Objective: This study focuses on designing potential antimicrobial agents, evaluating their binding affinity against target proteins, and assessing their Absorption, Distribution, Metabolism, Excretion, and Toxicity (ADMET) properties using computational methods.
Methods: This study employed six target proteins from the Research Collaboratory for Structural Bioinformatics Protein Data Bank (RCSB PDB) and utilized Biovia Discovery Studio 2021 for their preparation. Marvin Sketch is used to draw the ten potential candidates and subjected to molecular docking using Python Prescription (PyRx) software. The Biovia Discovery Studio 2021 was used to visualize the docking outcomes, and ADMET properties were determined using Swiss ADME software.
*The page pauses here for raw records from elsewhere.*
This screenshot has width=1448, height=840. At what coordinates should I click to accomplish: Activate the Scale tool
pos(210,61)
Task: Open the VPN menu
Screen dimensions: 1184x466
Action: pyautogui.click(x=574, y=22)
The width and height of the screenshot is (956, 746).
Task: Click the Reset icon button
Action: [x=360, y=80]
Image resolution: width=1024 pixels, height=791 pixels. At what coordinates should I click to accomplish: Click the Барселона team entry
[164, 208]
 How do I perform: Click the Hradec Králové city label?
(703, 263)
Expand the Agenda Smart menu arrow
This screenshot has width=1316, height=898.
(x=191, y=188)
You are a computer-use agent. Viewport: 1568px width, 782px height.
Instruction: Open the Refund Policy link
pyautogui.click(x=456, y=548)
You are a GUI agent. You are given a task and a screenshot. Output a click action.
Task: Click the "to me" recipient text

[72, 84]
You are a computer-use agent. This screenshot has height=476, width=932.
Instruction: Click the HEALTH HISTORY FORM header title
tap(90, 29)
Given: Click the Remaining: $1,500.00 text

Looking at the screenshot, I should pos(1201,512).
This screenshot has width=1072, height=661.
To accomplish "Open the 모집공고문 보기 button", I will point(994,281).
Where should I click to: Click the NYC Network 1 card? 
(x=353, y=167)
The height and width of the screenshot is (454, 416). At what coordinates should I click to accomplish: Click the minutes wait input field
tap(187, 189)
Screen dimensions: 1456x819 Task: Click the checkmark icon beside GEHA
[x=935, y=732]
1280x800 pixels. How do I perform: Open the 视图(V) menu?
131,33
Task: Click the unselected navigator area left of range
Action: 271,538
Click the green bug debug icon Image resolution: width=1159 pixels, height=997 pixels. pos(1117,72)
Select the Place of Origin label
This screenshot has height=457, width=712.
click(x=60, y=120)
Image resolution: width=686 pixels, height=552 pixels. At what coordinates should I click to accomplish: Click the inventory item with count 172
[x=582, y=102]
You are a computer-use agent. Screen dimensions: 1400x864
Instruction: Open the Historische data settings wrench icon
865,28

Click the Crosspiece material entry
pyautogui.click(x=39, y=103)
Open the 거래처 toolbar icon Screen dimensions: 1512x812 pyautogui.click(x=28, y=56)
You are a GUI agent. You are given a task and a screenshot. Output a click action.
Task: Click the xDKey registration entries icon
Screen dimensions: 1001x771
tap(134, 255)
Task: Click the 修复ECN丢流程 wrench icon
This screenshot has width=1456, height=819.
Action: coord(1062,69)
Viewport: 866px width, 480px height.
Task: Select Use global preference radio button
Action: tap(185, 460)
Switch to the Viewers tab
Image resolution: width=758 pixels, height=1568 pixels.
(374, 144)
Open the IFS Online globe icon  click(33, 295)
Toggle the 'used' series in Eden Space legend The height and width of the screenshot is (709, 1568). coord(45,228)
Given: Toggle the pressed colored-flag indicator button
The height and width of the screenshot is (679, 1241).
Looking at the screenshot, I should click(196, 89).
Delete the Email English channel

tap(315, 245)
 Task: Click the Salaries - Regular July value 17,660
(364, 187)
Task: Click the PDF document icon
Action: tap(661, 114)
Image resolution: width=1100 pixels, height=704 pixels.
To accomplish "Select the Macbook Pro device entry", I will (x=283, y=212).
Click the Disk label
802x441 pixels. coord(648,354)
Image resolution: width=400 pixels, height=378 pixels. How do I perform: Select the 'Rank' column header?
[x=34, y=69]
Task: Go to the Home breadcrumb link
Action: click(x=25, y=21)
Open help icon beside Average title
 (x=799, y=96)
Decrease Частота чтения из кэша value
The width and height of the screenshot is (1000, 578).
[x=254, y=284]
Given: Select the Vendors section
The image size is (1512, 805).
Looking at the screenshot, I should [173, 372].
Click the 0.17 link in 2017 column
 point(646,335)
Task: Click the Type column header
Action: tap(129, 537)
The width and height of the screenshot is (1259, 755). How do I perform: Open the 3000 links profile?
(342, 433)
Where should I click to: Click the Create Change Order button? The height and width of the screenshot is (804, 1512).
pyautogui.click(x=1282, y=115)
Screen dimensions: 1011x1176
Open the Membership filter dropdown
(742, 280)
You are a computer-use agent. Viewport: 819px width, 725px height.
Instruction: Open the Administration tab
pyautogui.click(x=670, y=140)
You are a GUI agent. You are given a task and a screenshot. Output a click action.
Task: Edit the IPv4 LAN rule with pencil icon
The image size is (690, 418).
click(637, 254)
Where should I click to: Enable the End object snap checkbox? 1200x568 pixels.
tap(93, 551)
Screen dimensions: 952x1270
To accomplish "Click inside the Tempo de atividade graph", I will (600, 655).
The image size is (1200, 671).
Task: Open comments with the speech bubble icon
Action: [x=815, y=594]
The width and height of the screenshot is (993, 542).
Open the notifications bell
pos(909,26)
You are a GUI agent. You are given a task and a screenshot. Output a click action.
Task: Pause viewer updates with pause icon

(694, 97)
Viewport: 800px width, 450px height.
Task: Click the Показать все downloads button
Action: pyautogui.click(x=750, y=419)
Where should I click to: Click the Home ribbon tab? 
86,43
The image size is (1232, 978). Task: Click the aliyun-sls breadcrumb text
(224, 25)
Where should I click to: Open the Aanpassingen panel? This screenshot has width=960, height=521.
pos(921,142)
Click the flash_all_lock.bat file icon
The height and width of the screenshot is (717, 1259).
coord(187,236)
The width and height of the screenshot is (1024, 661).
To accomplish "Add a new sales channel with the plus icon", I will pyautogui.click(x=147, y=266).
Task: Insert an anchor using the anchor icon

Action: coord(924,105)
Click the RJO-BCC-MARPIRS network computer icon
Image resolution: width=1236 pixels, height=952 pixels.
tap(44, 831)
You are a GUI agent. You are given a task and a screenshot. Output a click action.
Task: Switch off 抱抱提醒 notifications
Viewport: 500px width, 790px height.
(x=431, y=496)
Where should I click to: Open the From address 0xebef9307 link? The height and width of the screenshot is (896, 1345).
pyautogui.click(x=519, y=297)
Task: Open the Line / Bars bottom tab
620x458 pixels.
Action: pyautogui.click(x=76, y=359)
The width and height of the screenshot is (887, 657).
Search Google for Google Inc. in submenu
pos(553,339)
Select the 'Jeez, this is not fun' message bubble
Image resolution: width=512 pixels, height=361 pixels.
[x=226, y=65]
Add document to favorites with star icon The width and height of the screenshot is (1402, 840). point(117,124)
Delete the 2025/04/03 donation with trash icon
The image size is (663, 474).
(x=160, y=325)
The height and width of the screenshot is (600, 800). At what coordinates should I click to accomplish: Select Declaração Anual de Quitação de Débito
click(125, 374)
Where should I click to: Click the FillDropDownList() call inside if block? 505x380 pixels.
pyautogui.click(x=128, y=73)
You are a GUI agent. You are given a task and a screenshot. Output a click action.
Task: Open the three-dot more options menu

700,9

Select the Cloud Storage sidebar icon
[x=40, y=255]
Results: Docking experiments conducted on ten derivatives against six protein targets, specifically Sortase-A, Clumping factor A, Undecaprenyl diphosphate synthase, Dehydrosqualene synthase, Tyrosyl tRNA synthetase, and Dihydrofolate reductase. Out of the ten derivatives, compounds 1, 2, 3, 5, and 7 demonstrated a significant binding affinity for one or two target proteins. Notably, compound 8 exhibited exceptional docking scores against five of the six protein targets, establishing itself as the most potent ligand among the compounds tested. These results highlight the paramount significance of compound 8 for subsequent investigation. Furthermore, comprehensive documentation of the physicochemical properties of the potent derivatives was carried out.
Conclusion: The findings indicate that the examined compounds have the potential to effectively inhibit various microbial protein targets. In silico ADMET studies suggest that these compounds possess desirable drug-like properties. Therefore, these compounds hold promise as lead molecules for further research, potentially leading to the development of novel antimicrobial drugs.